You know, they did nail some libertarian concepts in their songs. How about this line:
"And the heat came 'round and busted me
For smiling on a cloudy day"
Only idea missed there was the heat shooting a dog while they're at it.
"Ooo, freedom
Ooo, liberty
Ooo, leave me alone
To find my own way home"
'I ask you of the past to leave us alone. You are not welcome among us"
There's someone at the door. It's Dianne Feinstein, Angela Merkel and Mark zuckerberg.
The wired article you linked to was pretty terrible. The author agreed with himself, disagreed with himself, agreed with himself, disagreed with himself, agreed with himself then finally disagreeing with himself decided that freedom of speech is great but...
"The freedom of speech is an important democratic value, but"
RIP. He was an important voice for digital freedom in the day.
Don't agree with the idea that big government is a counterpoise to large corporations. In fact, it's an enabler and direct cause. How anyone can fear business within orders of magnitude of government truly befuddles me. It disturbs me that libertarians get corrupted into some level of statism by these fears.

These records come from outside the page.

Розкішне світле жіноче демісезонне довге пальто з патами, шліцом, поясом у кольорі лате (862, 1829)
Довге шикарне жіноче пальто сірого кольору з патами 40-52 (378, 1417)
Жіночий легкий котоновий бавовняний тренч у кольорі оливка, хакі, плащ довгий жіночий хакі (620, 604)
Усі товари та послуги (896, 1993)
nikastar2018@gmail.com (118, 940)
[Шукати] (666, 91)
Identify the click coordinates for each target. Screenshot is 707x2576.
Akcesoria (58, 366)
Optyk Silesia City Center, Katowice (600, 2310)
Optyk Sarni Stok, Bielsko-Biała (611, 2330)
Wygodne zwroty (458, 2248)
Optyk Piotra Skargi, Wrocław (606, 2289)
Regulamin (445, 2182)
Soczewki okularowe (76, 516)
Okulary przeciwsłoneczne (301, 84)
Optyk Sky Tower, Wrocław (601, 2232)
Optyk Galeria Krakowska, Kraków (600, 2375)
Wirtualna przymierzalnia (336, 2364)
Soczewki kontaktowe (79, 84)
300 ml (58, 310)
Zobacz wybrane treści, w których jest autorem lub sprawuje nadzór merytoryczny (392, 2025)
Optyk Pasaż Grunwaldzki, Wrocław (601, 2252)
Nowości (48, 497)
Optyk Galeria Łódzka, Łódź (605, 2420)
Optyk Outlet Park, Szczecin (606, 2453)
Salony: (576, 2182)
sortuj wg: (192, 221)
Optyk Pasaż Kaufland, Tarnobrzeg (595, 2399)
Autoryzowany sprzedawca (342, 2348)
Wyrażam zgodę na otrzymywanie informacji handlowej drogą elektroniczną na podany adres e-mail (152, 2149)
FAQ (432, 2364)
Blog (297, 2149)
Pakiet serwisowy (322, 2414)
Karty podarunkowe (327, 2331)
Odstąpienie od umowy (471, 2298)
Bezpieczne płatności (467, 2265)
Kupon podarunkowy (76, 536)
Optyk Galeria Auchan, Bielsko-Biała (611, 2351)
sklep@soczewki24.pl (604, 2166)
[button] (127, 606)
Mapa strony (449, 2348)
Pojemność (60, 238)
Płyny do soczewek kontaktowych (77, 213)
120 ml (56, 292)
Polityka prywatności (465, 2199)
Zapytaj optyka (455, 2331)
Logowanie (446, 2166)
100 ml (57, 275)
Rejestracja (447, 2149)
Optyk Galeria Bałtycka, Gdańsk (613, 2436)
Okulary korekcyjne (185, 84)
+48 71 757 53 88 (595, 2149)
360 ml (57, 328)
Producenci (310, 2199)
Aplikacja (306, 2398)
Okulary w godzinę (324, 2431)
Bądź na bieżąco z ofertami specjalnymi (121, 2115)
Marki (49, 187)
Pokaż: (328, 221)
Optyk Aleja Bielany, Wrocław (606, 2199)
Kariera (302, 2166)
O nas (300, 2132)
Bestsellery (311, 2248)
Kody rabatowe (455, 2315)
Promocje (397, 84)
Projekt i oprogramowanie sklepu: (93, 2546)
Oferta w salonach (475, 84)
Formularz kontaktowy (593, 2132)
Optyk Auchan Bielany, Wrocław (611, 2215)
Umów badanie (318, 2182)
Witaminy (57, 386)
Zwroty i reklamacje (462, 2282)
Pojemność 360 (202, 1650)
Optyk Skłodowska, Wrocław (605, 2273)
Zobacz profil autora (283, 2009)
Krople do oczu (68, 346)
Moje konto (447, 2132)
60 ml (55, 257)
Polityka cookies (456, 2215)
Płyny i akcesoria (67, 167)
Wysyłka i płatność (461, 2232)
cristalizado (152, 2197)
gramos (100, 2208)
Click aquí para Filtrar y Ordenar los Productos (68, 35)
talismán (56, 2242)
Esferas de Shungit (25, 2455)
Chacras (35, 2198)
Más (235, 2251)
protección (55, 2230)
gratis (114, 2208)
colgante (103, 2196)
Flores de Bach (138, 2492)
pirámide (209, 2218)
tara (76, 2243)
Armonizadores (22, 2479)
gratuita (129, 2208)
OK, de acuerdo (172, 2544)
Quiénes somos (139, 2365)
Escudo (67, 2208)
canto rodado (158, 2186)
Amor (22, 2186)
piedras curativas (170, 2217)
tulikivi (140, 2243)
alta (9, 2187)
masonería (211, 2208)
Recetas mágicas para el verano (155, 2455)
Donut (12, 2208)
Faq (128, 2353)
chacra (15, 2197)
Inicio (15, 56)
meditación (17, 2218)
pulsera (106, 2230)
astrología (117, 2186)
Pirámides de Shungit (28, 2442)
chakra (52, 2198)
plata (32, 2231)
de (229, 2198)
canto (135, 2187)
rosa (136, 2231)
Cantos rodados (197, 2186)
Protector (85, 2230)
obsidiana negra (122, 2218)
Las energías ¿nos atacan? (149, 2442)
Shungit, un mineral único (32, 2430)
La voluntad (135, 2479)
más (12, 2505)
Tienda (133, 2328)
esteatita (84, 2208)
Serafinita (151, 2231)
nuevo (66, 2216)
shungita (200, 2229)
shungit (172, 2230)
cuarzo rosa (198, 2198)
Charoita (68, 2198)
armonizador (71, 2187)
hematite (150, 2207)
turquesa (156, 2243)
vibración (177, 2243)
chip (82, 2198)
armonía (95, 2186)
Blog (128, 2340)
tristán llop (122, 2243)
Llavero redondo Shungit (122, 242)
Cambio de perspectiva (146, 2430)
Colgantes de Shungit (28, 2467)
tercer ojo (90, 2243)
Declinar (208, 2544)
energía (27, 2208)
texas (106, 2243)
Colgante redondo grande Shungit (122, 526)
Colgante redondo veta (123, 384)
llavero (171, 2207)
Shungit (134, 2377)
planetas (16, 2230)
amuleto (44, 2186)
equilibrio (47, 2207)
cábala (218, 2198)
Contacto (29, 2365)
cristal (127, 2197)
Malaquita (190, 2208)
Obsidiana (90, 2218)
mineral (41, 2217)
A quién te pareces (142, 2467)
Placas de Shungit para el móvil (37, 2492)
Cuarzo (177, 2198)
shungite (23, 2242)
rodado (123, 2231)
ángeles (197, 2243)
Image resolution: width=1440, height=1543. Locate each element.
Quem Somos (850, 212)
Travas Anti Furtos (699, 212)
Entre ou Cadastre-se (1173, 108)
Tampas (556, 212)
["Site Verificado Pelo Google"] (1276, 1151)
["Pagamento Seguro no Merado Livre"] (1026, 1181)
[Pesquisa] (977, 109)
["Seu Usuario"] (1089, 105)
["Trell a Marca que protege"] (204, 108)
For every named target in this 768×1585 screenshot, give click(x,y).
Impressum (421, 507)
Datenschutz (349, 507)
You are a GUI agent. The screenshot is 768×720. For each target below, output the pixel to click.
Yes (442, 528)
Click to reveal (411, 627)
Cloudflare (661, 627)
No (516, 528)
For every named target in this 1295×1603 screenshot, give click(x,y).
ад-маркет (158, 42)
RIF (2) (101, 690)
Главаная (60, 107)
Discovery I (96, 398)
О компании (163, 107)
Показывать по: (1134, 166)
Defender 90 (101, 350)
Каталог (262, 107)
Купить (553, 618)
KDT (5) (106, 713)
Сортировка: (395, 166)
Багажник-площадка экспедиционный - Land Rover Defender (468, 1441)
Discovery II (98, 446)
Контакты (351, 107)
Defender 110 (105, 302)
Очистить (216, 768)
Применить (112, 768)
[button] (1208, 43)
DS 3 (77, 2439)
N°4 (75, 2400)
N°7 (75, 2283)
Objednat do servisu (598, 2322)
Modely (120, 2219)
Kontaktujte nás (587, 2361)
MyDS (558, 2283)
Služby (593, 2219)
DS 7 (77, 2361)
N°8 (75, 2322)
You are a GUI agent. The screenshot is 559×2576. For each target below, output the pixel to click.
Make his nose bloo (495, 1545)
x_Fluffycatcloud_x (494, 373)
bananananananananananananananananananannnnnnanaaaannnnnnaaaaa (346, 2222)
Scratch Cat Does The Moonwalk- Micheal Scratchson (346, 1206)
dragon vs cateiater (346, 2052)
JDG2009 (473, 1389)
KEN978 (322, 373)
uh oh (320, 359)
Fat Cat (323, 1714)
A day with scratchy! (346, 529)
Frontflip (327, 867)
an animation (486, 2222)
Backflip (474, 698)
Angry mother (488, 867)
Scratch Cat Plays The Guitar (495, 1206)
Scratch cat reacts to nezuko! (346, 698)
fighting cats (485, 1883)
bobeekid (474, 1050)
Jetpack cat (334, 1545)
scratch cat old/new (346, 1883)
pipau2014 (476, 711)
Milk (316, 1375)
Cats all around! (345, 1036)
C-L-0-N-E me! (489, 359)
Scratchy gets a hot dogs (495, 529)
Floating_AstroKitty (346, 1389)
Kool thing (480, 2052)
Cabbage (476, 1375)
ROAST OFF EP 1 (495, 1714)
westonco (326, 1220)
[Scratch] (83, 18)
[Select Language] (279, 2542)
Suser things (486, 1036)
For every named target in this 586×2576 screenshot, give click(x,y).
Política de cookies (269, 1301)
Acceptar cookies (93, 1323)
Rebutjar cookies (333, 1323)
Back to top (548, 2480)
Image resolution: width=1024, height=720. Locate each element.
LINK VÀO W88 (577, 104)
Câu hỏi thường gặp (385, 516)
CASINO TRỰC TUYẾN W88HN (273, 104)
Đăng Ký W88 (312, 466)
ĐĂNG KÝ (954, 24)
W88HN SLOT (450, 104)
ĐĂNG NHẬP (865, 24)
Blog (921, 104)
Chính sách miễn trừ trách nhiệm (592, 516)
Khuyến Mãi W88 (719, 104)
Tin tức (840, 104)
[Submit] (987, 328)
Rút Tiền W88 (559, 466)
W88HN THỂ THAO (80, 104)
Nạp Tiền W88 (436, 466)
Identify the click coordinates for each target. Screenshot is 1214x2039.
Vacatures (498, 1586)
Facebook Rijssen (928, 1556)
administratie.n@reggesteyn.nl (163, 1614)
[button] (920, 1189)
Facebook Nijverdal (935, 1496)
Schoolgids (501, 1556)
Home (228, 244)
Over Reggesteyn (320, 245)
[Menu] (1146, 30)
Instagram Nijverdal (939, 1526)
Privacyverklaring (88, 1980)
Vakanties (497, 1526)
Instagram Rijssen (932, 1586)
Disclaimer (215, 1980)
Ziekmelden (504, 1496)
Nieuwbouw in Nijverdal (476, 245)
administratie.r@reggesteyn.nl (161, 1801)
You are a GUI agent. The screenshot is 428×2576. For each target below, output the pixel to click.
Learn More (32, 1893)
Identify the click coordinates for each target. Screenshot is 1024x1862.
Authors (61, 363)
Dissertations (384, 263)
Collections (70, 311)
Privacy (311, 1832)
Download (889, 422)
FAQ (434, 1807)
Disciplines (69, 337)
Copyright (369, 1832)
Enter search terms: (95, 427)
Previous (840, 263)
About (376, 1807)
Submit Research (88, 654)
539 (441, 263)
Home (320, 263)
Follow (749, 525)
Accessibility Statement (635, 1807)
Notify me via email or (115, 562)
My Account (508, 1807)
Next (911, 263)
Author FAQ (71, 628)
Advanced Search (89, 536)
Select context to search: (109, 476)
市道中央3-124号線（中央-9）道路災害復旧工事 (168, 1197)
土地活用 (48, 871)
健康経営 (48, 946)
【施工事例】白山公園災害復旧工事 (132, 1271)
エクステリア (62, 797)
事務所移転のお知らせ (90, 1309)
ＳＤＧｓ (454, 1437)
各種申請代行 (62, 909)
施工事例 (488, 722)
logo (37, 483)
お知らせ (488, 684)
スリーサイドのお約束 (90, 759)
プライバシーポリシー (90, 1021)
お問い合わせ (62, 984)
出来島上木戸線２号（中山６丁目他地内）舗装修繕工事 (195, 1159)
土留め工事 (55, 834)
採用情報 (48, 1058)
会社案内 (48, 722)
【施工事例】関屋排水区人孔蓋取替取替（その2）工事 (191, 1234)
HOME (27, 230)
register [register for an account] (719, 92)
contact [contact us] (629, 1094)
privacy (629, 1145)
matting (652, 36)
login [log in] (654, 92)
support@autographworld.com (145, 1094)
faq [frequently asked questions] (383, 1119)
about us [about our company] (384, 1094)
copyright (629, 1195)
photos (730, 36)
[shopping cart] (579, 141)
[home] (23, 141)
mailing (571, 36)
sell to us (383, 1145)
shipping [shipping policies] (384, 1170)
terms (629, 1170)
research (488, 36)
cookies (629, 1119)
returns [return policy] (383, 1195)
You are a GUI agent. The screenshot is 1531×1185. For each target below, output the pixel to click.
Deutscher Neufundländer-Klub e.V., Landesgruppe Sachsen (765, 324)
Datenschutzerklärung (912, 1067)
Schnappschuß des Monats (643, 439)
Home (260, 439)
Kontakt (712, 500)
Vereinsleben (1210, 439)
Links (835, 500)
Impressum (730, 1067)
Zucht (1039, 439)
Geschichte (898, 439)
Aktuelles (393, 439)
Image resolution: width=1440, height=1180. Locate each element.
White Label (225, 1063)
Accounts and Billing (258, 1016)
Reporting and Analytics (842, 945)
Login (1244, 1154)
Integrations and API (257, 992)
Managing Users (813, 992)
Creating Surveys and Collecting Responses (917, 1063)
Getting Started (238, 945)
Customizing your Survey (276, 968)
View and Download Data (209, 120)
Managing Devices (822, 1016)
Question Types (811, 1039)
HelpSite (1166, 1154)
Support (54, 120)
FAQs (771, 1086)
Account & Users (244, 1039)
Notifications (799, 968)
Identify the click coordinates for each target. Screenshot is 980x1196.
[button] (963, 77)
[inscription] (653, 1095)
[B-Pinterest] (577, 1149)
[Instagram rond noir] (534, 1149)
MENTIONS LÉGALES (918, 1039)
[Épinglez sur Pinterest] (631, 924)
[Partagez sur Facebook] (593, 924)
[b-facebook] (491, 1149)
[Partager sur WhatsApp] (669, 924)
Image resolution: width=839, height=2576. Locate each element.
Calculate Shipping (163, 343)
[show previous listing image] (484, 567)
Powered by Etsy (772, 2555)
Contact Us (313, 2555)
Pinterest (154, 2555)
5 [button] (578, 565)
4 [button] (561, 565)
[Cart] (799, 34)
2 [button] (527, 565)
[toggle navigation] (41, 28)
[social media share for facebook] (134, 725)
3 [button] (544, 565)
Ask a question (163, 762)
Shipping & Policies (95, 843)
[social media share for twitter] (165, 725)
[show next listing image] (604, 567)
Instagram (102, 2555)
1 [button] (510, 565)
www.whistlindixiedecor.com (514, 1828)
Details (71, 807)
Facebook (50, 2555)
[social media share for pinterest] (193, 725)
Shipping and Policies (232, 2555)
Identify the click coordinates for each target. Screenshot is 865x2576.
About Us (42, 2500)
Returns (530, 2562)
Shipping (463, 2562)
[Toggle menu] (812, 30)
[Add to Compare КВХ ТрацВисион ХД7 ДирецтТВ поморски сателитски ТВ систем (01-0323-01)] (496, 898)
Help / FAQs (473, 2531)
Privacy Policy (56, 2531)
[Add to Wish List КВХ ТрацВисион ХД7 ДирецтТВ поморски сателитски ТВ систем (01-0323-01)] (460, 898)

I first heard about him on an episode of This American Life. Pretty powerful segment:
https://www.thisamericanlife.org/74/conventions
Blew me away that the dude that founded EFF wrote songs for the Dead. Interesting life.
He sounds like he was a great guy. He even managed to overcome and rise above a background writing lyrics for the Grateful Dead.
I mean, can anyone quote a Grateful Dead lyric based on having heard it sung by the Dead?
Driving that train, high on cocaine,
Casey Jones you better watch your speed
Trouble ahead, trouble behind
And you know that notion just crossed my mind.
That's them? Shows how much I know.
Still, it's not John Milton. I mean, compare those Grateful Dead lyrics with Milton's classic "Me So Horny."
Like unto Jove with mortals, I appear without warning
I am as perverted as Amnon, because me so horny
I used to like EFF, then they got all pro net neutrality and screwed it all up. Used to be about civil liberties online, now it's about welfare for nerds. Glad John kept his morals intact during the the Obama years when so many of his peers did not.